Signs protected include the late 1940s “Jesus Saves” message from atop west Charlotte’s Cannon Cathedral; the Eastland Mall logo signs; and the Amity Gardens Mall sign (now the site of Walmart) that once towered over Independence Boulevard.
Also in storage is the sign for Queens Park Drive-in (and later Queen Park Cinema) that stood atop a two-story bobby pin on South Boulevard from 1962 to 2014. It was taken down by D.H. Griffin Construction Co. as part of the Lynx light rail development. Griffin officials said the upper part remains in storage, awaiting word from the property owner on a future use.
Conspicuously missing from the list is the giant white cup that fronted the Coffee Cup restaurant near Morehead Street, a much-beloved soul food restaurant that opened in 1946. It was considered historically significant because its clientele was a mix of races in an era when blacks and whites rarely rubbed elbows in public.
The restaurant closed in 2007, and the sign disappeared shortly before the place was torn down in 2009.
“Everybody wants to know what happened to the Coffee Cup sign,” said Diane Althouse, who was a key figure in the Save our Signs effort. “It’s a visually cool sign, yes, but there’s also a mystery around it, because it disappeared in the night. And we’d all love to know where it is.”
Like Hanchett, Althouse was surprised the Copal Grill sign ended up on Craigslist. But she also appreciates that it eventually will be in the hands of someone who will value it.
“There’s a little bit of local history behind each and every one of these signs,” Althouse said. “They have back stories of creative, small-business owners taking advantage of our new auto-oriented world. …

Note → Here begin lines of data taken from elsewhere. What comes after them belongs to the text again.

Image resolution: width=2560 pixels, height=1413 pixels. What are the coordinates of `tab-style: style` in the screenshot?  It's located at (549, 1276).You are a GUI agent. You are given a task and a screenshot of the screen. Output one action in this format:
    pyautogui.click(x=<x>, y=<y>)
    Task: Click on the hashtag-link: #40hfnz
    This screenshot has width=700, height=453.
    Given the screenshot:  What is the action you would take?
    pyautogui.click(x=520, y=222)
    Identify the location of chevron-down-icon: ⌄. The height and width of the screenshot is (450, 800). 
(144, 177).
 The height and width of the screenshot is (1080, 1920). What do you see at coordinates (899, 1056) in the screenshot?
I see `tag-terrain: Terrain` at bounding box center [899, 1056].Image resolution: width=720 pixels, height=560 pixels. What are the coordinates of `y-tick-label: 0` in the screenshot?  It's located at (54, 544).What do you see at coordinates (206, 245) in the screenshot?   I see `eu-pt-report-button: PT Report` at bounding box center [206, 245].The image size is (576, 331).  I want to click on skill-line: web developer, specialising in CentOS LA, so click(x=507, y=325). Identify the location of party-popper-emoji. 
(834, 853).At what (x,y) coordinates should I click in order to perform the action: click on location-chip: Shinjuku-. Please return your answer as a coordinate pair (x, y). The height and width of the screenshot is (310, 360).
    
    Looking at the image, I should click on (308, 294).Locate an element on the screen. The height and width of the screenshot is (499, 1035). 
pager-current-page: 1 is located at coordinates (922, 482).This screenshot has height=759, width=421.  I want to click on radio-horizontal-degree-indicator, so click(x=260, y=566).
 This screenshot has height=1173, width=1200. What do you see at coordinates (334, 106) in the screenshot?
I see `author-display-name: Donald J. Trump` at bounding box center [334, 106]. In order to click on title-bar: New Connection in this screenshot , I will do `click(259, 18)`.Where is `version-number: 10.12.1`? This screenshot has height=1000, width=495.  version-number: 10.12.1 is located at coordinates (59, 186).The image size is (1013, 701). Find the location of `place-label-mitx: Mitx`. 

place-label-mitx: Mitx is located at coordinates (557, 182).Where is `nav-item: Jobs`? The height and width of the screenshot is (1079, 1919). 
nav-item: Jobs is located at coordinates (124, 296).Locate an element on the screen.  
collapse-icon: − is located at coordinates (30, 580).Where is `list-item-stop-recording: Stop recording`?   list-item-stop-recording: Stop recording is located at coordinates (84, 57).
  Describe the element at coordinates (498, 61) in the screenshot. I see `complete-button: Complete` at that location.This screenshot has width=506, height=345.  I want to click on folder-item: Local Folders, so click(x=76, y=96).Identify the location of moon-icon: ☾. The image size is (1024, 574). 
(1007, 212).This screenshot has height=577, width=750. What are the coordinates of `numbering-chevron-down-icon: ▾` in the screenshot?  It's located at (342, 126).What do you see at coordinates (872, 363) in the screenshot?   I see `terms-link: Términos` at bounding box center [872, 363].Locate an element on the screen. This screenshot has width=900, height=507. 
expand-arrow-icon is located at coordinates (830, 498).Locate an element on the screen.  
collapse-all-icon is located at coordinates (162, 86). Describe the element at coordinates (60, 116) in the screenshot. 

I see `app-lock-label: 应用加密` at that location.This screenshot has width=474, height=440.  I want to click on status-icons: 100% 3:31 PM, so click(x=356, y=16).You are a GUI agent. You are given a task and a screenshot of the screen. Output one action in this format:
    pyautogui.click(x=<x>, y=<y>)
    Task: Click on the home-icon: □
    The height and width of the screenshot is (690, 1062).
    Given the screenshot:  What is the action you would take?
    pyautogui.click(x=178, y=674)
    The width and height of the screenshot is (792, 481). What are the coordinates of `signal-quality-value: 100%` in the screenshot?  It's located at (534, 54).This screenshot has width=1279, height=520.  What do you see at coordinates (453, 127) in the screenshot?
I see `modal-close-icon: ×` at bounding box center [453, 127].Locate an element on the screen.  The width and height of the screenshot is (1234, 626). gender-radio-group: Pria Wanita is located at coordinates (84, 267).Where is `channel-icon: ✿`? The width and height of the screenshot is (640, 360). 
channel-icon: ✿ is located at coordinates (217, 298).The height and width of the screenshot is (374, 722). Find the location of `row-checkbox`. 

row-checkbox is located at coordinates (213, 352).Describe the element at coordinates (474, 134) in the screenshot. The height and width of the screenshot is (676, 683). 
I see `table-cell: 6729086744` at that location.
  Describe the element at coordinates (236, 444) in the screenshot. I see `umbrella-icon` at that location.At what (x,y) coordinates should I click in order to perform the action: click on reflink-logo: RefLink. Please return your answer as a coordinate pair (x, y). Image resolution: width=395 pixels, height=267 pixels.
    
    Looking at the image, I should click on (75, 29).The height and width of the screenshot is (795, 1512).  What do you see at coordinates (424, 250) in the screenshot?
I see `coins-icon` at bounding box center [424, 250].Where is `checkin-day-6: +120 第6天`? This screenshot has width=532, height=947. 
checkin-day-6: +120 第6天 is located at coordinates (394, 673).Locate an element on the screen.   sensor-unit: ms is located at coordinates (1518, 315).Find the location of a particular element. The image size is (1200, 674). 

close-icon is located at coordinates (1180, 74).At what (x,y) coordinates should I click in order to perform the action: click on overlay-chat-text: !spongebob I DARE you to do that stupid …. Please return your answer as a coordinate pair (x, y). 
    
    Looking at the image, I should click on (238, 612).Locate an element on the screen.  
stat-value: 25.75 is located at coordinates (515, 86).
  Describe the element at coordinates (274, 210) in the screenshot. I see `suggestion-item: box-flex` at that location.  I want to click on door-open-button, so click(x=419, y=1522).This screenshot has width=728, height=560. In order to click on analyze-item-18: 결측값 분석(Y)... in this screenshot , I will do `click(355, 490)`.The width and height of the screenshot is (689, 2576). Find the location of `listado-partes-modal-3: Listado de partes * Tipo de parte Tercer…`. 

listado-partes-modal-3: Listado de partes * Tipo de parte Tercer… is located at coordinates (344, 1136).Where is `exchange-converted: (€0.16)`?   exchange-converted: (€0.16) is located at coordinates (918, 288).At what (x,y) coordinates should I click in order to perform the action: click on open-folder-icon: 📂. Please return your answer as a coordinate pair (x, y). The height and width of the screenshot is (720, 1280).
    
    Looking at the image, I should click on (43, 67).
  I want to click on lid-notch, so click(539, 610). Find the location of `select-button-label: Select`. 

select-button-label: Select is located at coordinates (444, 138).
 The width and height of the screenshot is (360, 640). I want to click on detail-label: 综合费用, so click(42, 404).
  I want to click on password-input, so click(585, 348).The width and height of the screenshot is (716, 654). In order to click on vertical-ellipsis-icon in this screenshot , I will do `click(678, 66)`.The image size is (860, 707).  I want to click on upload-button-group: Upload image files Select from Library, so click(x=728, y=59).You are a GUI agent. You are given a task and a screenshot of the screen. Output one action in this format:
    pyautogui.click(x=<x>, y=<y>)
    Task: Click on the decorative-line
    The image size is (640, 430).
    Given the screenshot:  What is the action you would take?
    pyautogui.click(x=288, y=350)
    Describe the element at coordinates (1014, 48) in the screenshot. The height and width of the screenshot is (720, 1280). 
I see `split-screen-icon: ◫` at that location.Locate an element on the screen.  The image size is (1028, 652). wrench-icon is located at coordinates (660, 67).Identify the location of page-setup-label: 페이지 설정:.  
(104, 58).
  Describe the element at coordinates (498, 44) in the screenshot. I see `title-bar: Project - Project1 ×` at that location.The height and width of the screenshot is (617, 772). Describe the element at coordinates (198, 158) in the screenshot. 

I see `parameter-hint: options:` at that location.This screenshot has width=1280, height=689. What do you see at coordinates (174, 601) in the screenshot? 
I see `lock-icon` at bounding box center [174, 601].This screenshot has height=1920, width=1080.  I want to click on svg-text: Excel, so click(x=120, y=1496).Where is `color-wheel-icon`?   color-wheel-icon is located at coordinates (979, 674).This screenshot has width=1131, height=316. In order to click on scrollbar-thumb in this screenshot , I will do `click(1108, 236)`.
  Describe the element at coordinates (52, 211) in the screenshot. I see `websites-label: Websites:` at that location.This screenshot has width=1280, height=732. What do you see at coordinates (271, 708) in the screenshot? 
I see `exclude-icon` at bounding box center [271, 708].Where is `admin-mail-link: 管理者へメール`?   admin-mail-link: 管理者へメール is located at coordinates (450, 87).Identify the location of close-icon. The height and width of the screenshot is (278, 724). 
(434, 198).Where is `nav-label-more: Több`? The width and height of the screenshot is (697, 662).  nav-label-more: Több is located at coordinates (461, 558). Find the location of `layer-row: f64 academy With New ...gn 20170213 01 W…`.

“They are nostalgic and make you think of simpler times when people would see a crazy sign and pull off the road there.”
Possible future use
Historians say it’s tough for such signs to find a new life.
Althouse says there was talk at one time about some of the signs being displayed along the Little Sugar Creek Greenway, as historical markers dedicated to the city’s rich business history.
Peninger at the Charlotte Museum of History says another idea is an outdoor sculpture garden, where children could wander among the preserved signs and read details about the city’s business history.
The Copal Grill sign would belong in such a garden, she says, alongside the Coffee Cup sign, if it’s ever found. Future additions could include the sign from Price’s Chicken Coop and the Open Kitchen should they ever become available.
“When that JFG Coffee sign was coming down from along Interstate 277, there was a huge outpouring of people who did not want it to go away,” Peninger says.
“They had made connection to its appearance on the Charlotte skyline. It had become reflective of Charlotte and Mecklenburg County. We just never know what is going to become historic and what will catch the imagination of the public.”
Other saved signs
▪ The “Jesus Saves” sign from west Charlotte’s Cannon Cathedral was removed for safekeeping when that building was torn down in 2010. The sign dates to the late 1940s.
▪ The Amity Gardens Shopping Center sign was saved in 2010 when that site on Independence Boulevard was cleared to make room for a Walmart.
▪ The sign for Queens Park Drive-in (and later Queen Park Cinema) on South Boulevard (from 1962 to 2014) is being stored at D.H. Griffin Construction Co. The company is holding onto it until the property owner comes up with a use.
▪ The Reid’s Fine Foods neon sign created in 1942 was restored in 2011 and remounted at the store’s new location in the Myers Park neighborhood. A relighting of the refurbished sign was held the same weekend as the refurbished JFG Coffee sign was turned on again at its new location adjacent to the NC Music Factory.
▪ The 1929 Ratcliffe’s Flowers sign on 400 block of South Tryon Street was in jeopardy after the flower shop was moved and renovated. It was restored and eventually moved to a pole on The Green next to the building in 2012.